Articles From the March 1995 Unification News


The Artist and His Character

by Harry Phillipe

When I look at beautiful works of art form different ages in human history, I often find myself wondering about the character of the artist that created them. The personal lives of many well-known artists have been researched extensively and it is disappointing in many cases to find that the men and women who created some of the most inspiring and significant works of art in human history had very troubled and uninspired personal lives. Many gallery-goers these days are similarly disappointed to find that their favorite contemporary artists, while creating beautiful objects, have unhappy personal lives and very little to say about creating a more beautiful society.

Although I wasn't able to meet him in person, a contemporary artist whose work is on view at the Smithsonian in Washington has inspired me a lot. His name is Kazuo Hiroshima, he is 79 years old and unless you know something about Japanese basketmaking, you have probably never heard of him. The exhibition, "A Basketmaker in Rural Japan," celebrates his life's work and among the 80 baskets on exhibit are backpack and hip baskets used for farming, harvesting and transporting; round, shallow baskets an sieves used for many kitchen and farmyard tasks, and fishing traps, creels and storage baskets. His baskets have served as the everyday tools for the farmers, their wives, and freshwater fishermen of the Hinokage region of the southern Japanese island of Kyushu.

The real eye-opening part of the exhibition is the short video of Mr. Hiroshima explaining his life and work. It shows him walking out into the bamboo grove cutting the stalks, carrying them back to his workshop, pulling the strips and weaving them. He was apprenticed at 15 to a basketmaker, in part because of a lame leg that made him unfit for heavy farm work. Because they owned no property, basketmakers were looked down on by the land-owning farmers. For many years Mr. Hiroshima would travel to the farms in his area, live with the farmers and make exactly the baskets they needed for their various farm tasks. For the baskets that the farmers would wear as backpacks, he would custom fit them for the users.

Mr. Hiroshima's view of his craft is a profound one. "Making a good basket is like a form of prayer, I keep telling myself `Do it well.' I want to make something that will please the person who uses it and suits that person's needs." "If a craftsman chases after money, his work will be no good." "I think about the person when I am making it. It's that person who must be pleased more than myself." His views were no doubt shaped by a very hard life working 12 to 14 hours in summer and 10 hours in winter. In the video, Mrs. Hiroshima recalls having such a difficult apprenticeship, he would fall asleep late at night trying to complete the days's work. He also comments that because everyone knows that his raw material is free to him, nobody wants to pay much for his finished works.

The baskets themselves are visions of perfection, their geometry a wonder. By contrasting the green and brown sides of the bamboo strips, the artist has produced abstracts of harmony. The finely turned curves and exact lines, although grounded in the design of utility, are works of art in the truest sense.

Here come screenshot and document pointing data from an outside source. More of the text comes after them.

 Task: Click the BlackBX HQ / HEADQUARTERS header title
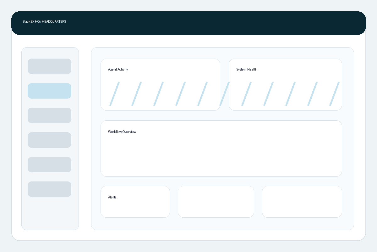[x=44, y=21]
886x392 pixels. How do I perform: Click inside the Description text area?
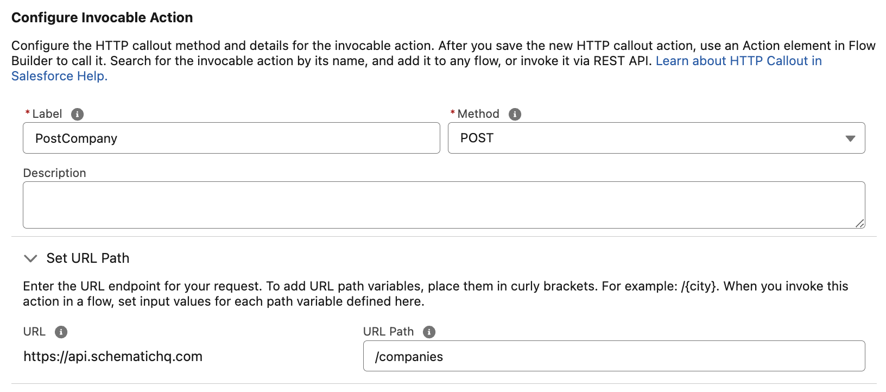[x=444, y=204]
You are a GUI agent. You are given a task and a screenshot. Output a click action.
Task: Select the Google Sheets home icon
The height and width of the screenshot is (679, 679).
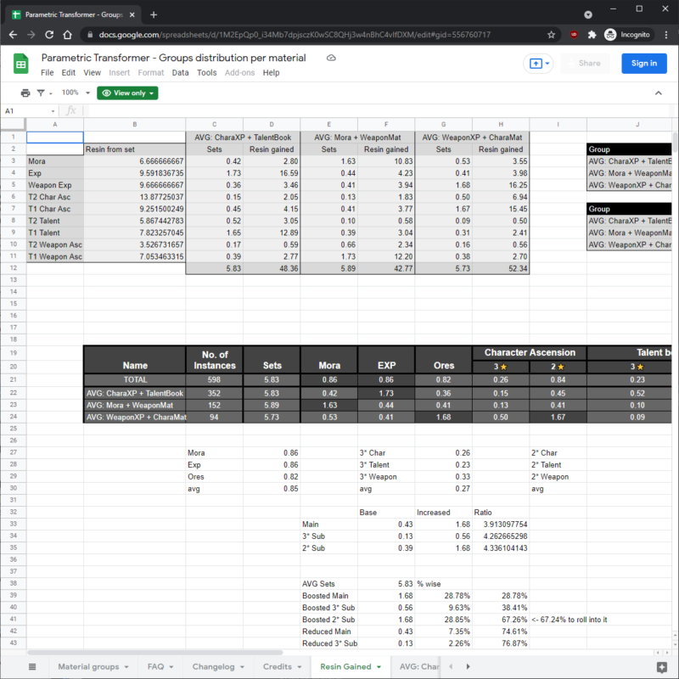pyautogui.click(x=20, y=64)
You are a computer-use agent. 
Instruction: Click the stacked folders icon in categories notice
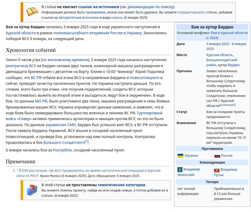[32, 190]
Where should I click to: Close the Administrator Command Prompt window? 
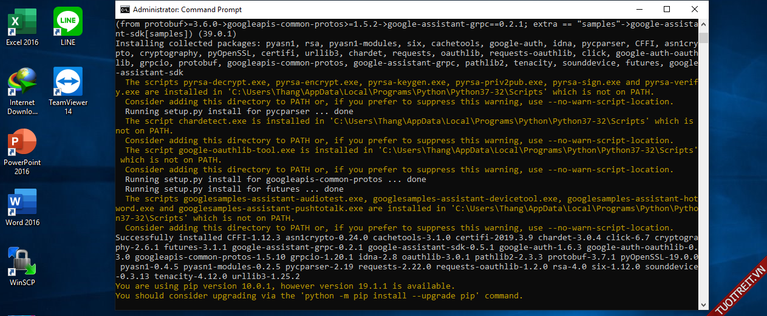click(695, 9)
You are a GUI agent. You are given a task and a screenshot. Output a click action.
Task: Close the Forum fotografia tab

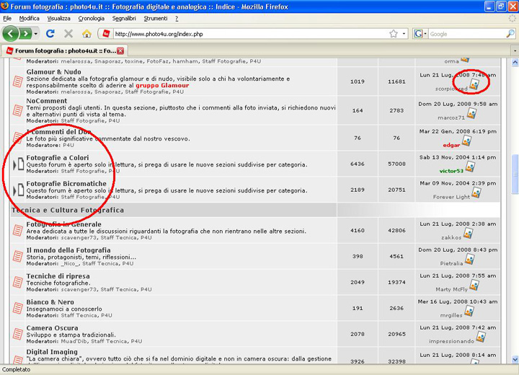coord(120,51)
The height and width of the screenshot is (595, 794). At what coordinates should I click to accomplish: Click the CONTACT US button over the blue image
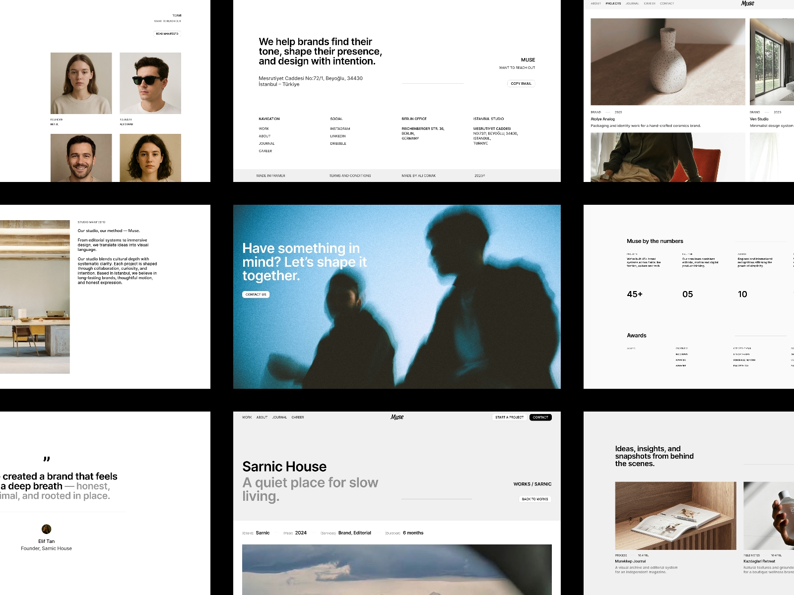pos(255,294)
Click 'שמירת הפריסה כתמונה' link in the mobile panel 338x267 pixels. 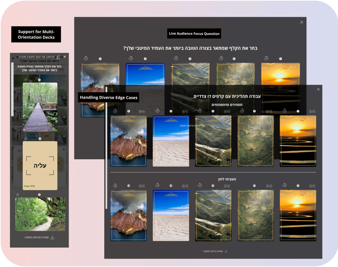pyautogui.click(x=37, y=237)
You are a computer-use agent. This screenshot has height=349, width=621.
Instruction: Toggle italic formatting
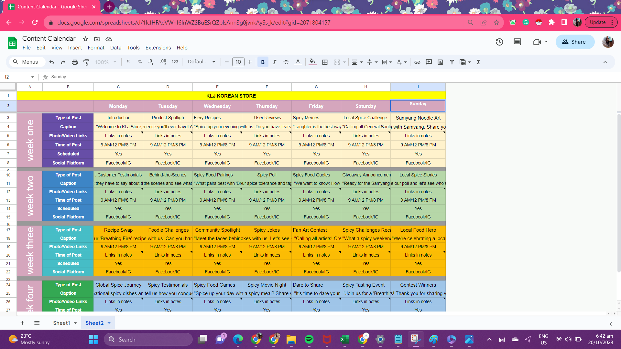(x=274, y=62)
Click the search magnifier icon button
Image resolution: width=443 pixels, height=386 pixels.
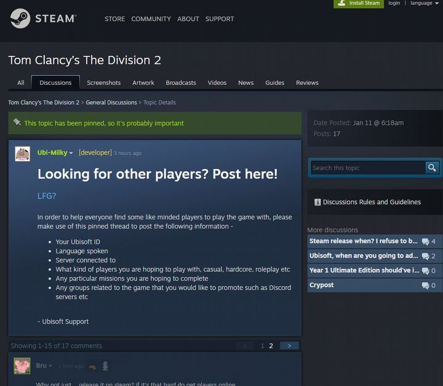[432, 168]
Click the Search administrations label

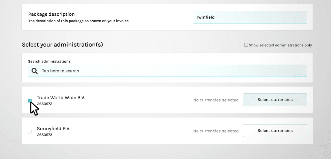tap(49, 61)
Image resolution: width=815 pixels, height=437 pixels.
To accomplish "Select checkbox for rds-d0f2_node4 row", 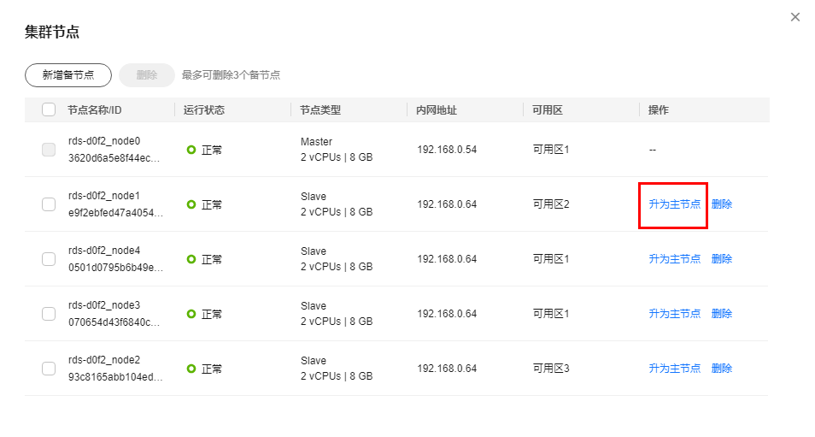I will pyautogui.click(x=49, y=259).
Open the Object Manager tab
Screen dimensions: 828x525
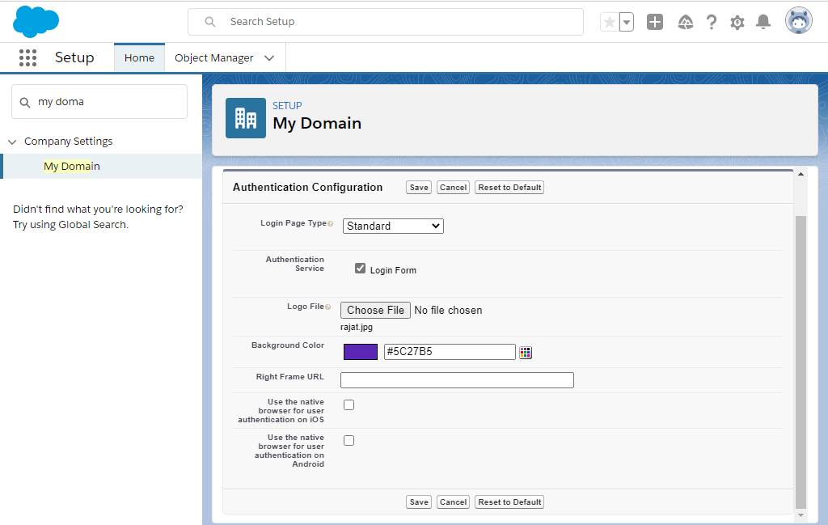click(214, 58)
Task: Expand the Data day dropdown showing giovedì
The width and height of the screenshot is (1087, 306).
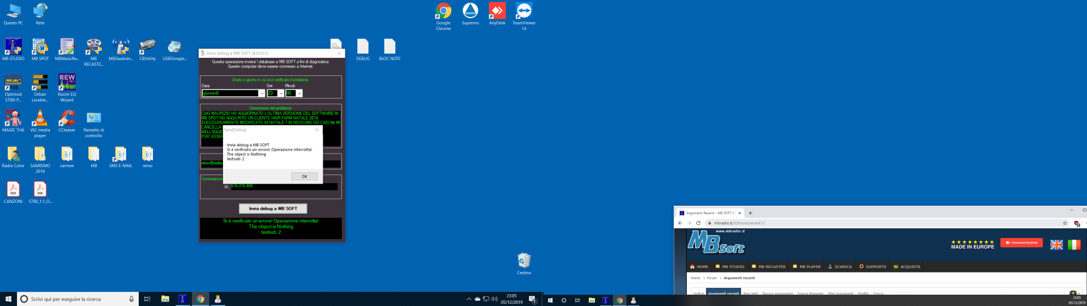Action: pyautogui.click(x=262, y=94)
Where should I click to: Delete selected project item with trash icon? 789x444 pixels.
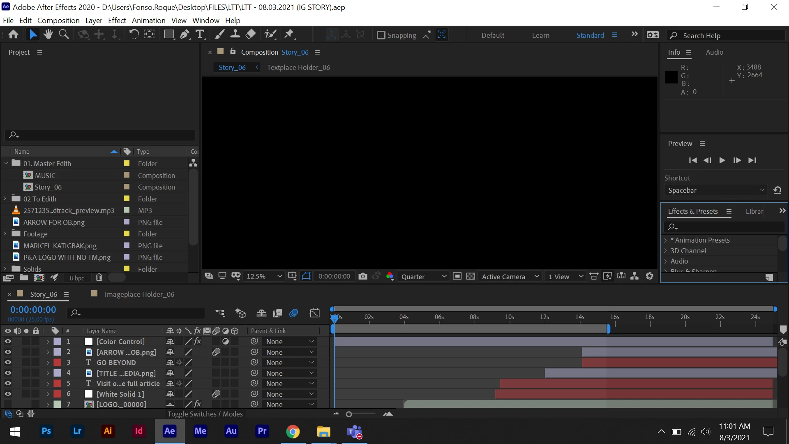[99, 278]
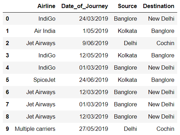Select row index 6
This screenshot has width=180, height=135.
(x=7, y=92)
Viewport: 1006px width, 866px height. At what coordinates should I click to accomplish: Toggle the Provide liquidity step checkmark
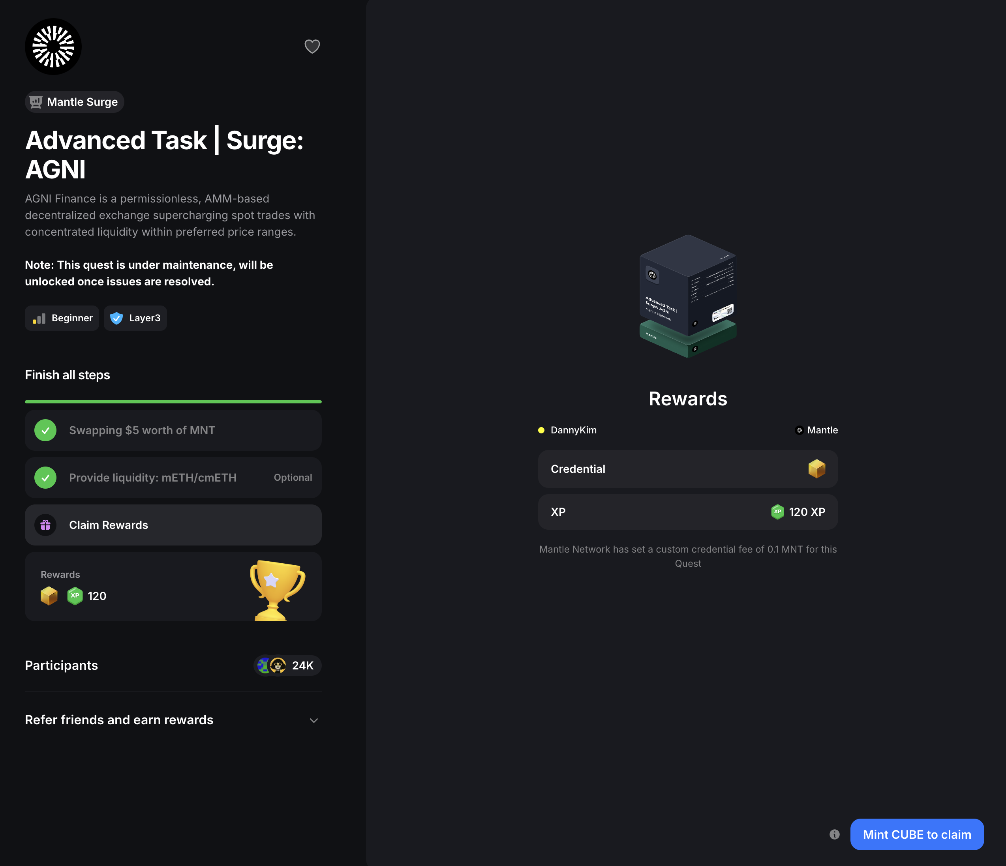click(46, 478)
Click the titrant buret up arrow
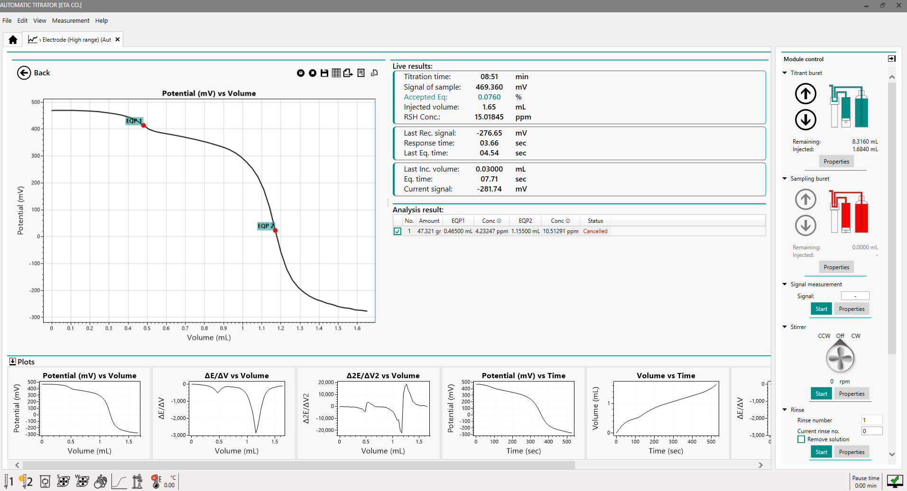The image size is (907, 491). coord(805,94)
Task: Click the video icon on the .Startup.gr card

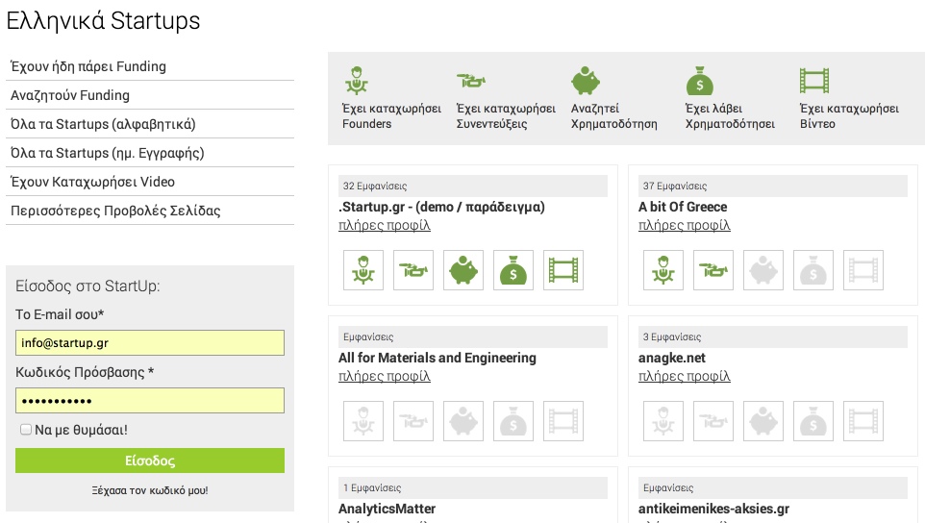Action: tap(563, 270)
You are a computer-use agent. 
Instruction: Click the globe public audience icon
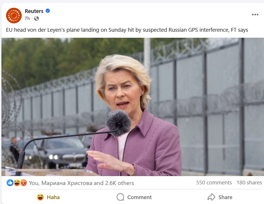tap(36, 18)
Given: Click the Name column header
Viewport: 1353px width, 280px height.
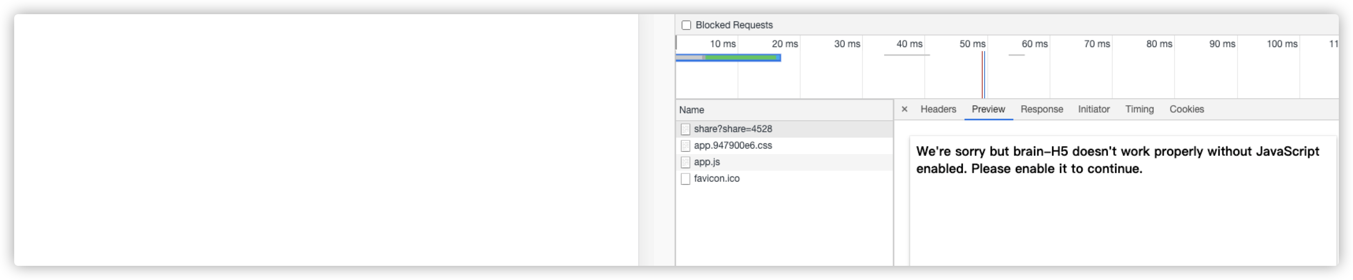Looking at the screenshot, I should (691, 110).
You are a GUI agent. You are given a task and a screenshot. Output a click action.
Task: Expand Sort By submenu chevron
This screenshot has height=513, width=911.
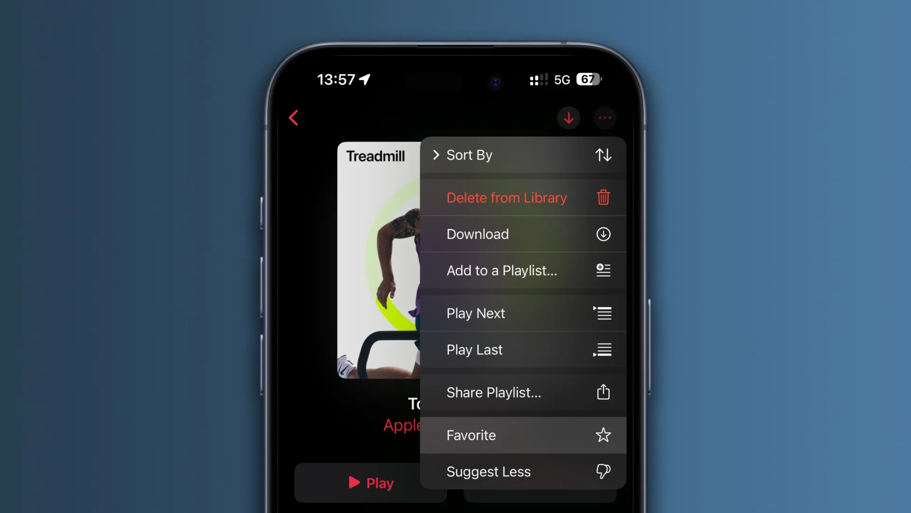coord(436,155)
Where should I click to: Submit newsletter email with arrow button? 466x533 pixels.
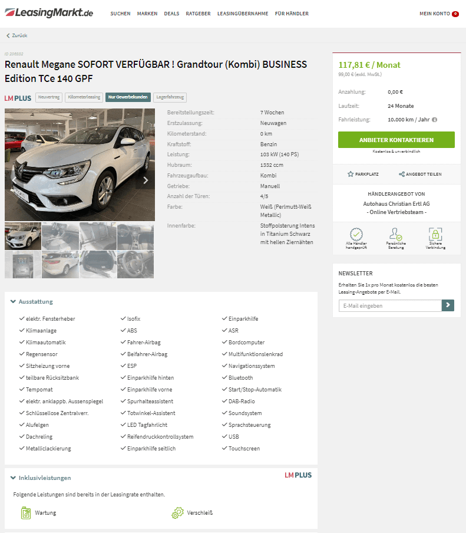pos(448,305)
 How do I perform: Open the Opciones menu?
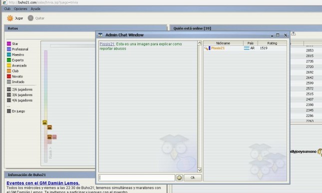pos(20,9)
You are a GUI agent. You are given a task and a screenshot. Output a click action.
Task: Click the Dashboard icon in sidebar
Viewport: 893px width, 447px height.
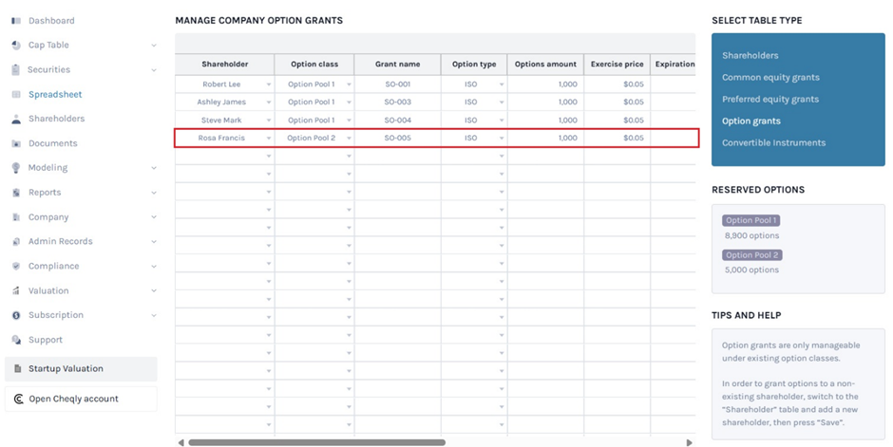(x=16, y=21)
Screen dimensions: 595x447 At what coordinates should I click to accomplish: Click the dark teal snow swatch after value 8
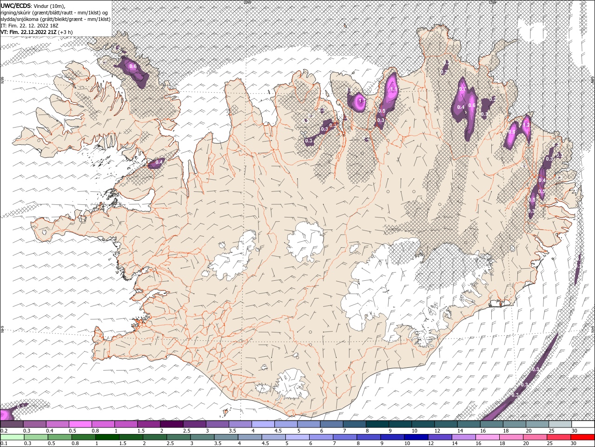[x=377, y=424]
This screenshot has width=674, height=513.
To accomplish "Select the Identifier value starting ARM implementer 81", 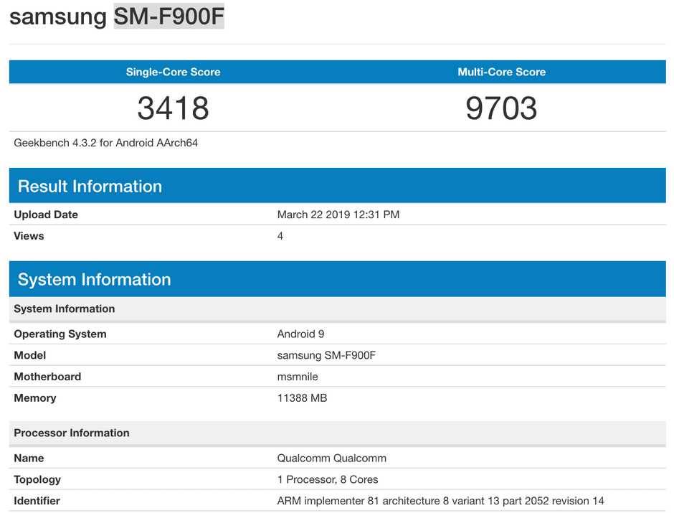I will [x=440, y=501].
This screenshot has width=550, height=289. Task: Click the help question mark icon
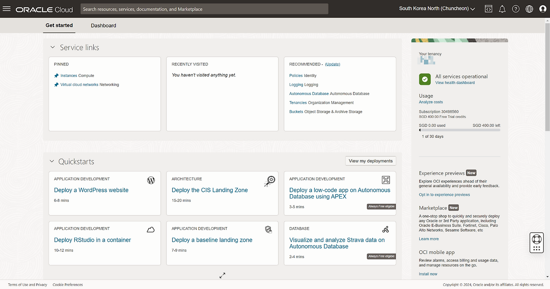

In an age where many artists have become so totally self-absorbed in their own personal visions that defy interpretation, or have set themselves up as imperious social critics, the perfection of the basketmaker's craft displayed here is a refreshing reminder that art can come in simple everyday forms.

Mr. Hiroshima has no apprentice, and plastic baskets are taking the place of the natural bamboo ones that this artist so lovingly crafts. But his tradition will live on in those artists that strive in his spirit. "The handmade thing forms a link between the hearts of the person who makes it and the user. It seems to me that this is the meaning of the craftsman's work." The baskets of Kazuo Hiroshima will be on display until July 9 at the Arthur M. Sackler Gallery on the mall in Washington D.C.